Here is what you need to know about the battle for the Pentagon’s $10bn cloud contract

Landing a big contract can make or break a cloud vendor’s business which is why Google, Amazon, Microsoft and Oracle have been competing for the US Department of Defense’s $10bn, ten-year enterprise cloud project called the Joint Enterprise Defense Infrastructure (JEDI). With Microsoft out of the running and Google deciding to pull its bid, it appeared that Amazon’s AWS was guaranteed to win the JEDI contract.

However, Oracle is not backing down and the tech giant has filed a lawsuit arguing that the JEDI contract’s bidding process favors a single cloud vendor. TechRadar Pro spoke with RackWare’s Co-Founder and CEO Sash Sunkara to better understand how government cloud projects work and what it could mean if Oracle’s lawsuit is successful.

Why does the U.S. government hire public cloud providers? What services do they provide?

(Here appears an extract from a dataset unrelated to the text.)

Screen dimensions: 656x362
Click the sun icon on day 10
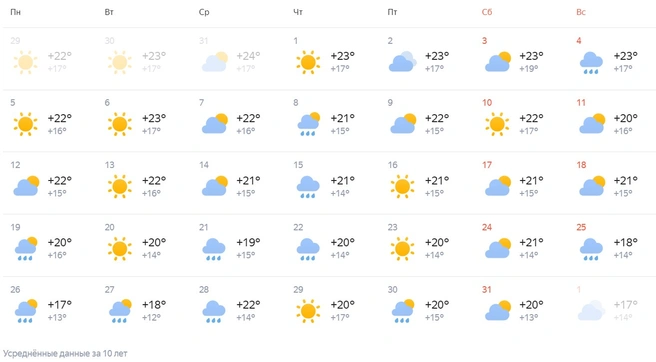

I think the U.S. government is ready to leverage the cloud’s flexibility and agility in the same way commercial businesses have. By enlisting the help of public cloud providers, the government could offer better service, roll out apps at a faster rate and give the country a competitive edge within the intelligence community. After all, these data centers have the best equipment. Rather than investing their own capital into building up that kind of technology, they can leverage the cloud to create the same momentum enterprises in the private sector have discovered.

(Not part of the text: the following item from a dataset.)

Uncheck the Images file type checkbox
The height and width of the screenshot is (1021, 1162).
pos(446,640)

Can you tell us a little bit more about the U.S. Department of Defense’s Joint Enterprise Defense Infrastructure (JEDI) contract and why it is so sought after?

It’s tough to think about this contract without considering what it means for the state of the industry. It’s early days for cloud adoption within the federal market. Whoever wins this contract doesn’t just earn the privilege of saying the U.S. Department of Defense uses their solution; they gain an extra foothold in the fight for market dominance. Ultimately, the JEDI contract is so sought after because it’s not really about a single contract. It’s about how that contract will position the winner to grow its footprint in a niche that competitors haven’t yet touched.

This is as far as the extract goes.